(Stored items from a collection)
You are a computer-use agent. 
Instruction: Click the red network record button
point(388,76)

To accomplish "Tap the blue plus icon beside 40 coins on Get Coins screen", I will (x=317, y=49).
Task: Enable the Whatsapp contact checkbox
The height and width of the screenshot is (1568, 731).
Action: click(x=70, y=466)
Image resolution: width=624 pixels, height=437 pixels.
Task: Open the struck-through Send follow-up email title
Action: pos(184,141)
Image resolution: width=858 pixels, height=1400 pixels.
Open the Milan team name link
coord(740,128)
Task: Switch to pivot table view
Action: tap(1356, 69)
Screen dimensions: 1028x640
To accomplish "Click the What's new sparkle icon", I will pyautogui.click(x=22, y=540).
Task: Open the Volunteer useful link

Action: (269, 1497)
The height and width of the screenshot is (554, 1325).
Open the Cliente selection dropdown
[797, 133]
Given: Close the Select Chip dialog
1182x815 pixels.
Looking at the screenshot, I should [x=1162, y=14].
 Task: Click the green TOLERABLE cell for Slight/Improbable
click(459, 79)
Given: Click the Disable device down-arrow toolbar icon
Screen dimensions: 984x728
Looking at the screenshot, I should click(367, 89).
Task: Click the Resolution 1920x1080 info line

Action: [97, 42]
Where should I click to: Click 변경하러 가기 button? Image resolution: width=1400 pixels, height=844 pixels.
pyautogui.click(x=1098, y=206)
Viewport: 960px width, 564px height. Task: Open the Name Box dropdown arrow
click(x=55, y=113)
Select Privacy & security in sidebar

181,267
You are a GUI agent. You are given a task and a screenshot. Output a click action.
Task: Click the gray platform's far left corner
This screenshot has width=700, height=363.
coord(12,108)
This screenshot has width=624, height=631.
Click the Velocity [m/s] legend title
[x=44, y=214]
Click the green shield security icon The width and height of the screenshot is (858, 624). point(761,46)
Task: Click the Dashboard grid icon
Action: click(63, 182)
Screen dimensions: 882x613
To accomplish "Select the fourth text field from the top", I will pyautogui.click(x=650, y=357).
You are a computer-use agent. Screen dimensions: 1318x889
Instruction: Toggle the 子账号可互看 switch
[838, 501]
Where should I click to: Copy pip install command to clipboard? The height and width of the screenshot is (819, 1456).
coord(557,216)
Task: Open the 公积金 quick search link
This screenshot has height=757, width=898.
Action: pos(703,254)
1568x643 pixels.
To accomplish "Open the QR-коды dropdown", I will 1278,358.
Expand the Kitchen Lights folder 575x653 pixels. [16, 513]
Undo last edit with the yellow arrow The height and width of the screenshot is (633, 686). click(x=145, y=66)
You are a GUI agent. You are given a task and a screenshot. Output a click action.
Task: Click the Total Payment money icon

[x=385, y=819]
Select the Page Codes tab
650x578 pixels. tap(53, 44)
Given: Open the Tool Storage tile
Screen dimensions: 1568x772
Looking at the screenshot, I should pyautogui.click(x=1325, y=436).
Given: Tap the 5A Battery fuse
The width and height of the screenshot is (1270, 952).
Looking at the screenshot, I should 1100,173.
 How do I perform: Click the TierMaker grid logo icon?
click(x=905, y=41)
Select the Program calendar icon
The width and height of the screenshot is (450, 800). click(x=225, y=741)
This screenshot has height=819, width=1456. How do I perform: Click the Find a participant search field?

[Work to be completed]
Rewrite every line of the listing above as a JSON list of strings, one string per line, leaving out blank lines.

[Answer in full]
[
  "You are a computer-use agent. ",
  "Instruction: Click the red network record button",
  "point(388,76)",
  "To accomplish \"Tap the blue plus icon beside 40 coins on Get Coins screen\", I will (x=317, y=49).",
  "Task: Enable the Whatsapp contact checkbox",
  "The height and width of the screenshot is (1568, 731).",
  "Action: click(x=70, y=466)",
  "Image resolution: width=624 pixels, height=437 pixels.",
  "Task: Open the struck-through Send follow-up email title",
  "Action: pos(184,141)",
  "Image resolution: width=858 pixels, height=1400 pixels.",
  "Open the Milan team name link",
  "coord(740,128)",
  "Task: Switch to pivot table view",
  "Action: tap(1356, 69)",
  "Screen dimensions: 1028x640",
  "To accomplish \"Click the What's new sparkle icon\", I will pyautogui.click(x=22, y=540).",
  "Task: Open the Volunteer useful link",
  "Action: (269, 1497)",
  "The height and width of the screenshot is (554, 1325).",
  "Open the Cliente selection dropdown",
  "[797, 133]",
  "Given: Close the Select Chip dialog",
  "1182x815 pixels.",
  "Looking at the screenshot, I should [x=1162, y=14].",
  " Task: Click the green TOLERABLE cell for Slight/Improbable",
  "click(459, 79)",
  "Given: Click the Disable device down-arrow toolbar icon",
  "Screen dimensions: 984x728",
  "Looking at the screenshot, I should click(367, 89).",
  "Task: Click the Resolution 1920x1080 info line",
  "Action: [97, 42]",
  "Where should I click to: Click 변경하러 가기 button? Image resolution: width=1400 pixels, height=844 pixels.",
  "pyautogui.click(x=1098, y=206)",
  "Viewport: 960px width, 564px height. Task: Open the Name Box dropdown arrow",
  "click(x=55, y=113)",
  "Select Privacy & security in sidebar",
  "181,267",
  "You are a GUI agent. You are given a task and a screenshot. Output a click action.",
  "Task: Click the gray platform's far left corner",
  "This screenshot has width=700, height=363.",
  "coord(12,108)",
  "This screenshot has width=624, height=631.",
  "Click the Velocity [m/s] legend title",
  "[x=44, y=214]",
  "Click the green shield security icon The width and height of the screenshot is (858, 624). point(761,46)",
  "Task: Click the Dashboard grid icon",
  "Action: click(63, 182)",
  "Screen dimensions: 882x613",
  "To accomplish \"Select the fourth text field from the top\", I will pyautogui.click(x=650, y=357).",
  "You are a computer-use agent. Screen dimensions: 1318x889",
  "Instruction: Toggle the 子账号可互看 switch",
  "[838, 501]",
  "Where should I click to: Copy pip install command to clipboard? The height and width of the screenshot is (819, 1456).",
  "coord(557,216)",
  "Task: Open the 公积金 quick search link",
  "This screenshot has height=757, width=898.",
  "Action: pos(703,254)",
  "1568x643 pixels.",
  "To accomplish \"Open the QR-коды dropdown\", I will 1278,358.",
  "Expand the Kitchen Lights folder 575x653 pixels. [16, 513]",
  "Undo last edit with the yellow arrow The height and width of the screenshot is (633, 686). click(x=145, y=66)",
  "You are a GUI agent. You are given a task and a screenshot. Output a click action.",
  "Task: Click the Total Payment money icon",
  "[x=385, y=819]",
  "Select the Page Codes tab",
  "650x578 pixels. tap(53, 44)",
  "Given: Open the Tool Storage tile",
  "Screen dimensions: 1568x772",
  "Looking at the screenshot, I should pyautogui.click(x=1325, y=436).",
  "Given: Tap the 5A Battery fuse",
  "The width and height of the screenshot is (1270, 952).",
  "Looking at the screenshot, I should 1100,173.",
  " How do I perform: Click the TierMaker grid logo icon?",
  "click(x=905, y=41)",
  "Select the Program calendar icon",
  "The width and height of the screenshot is (450, 800). click(x=225, y=741)",
  "This screenshot has height=819, width=1456. How do I perform: Click the Find a participant search field?"
]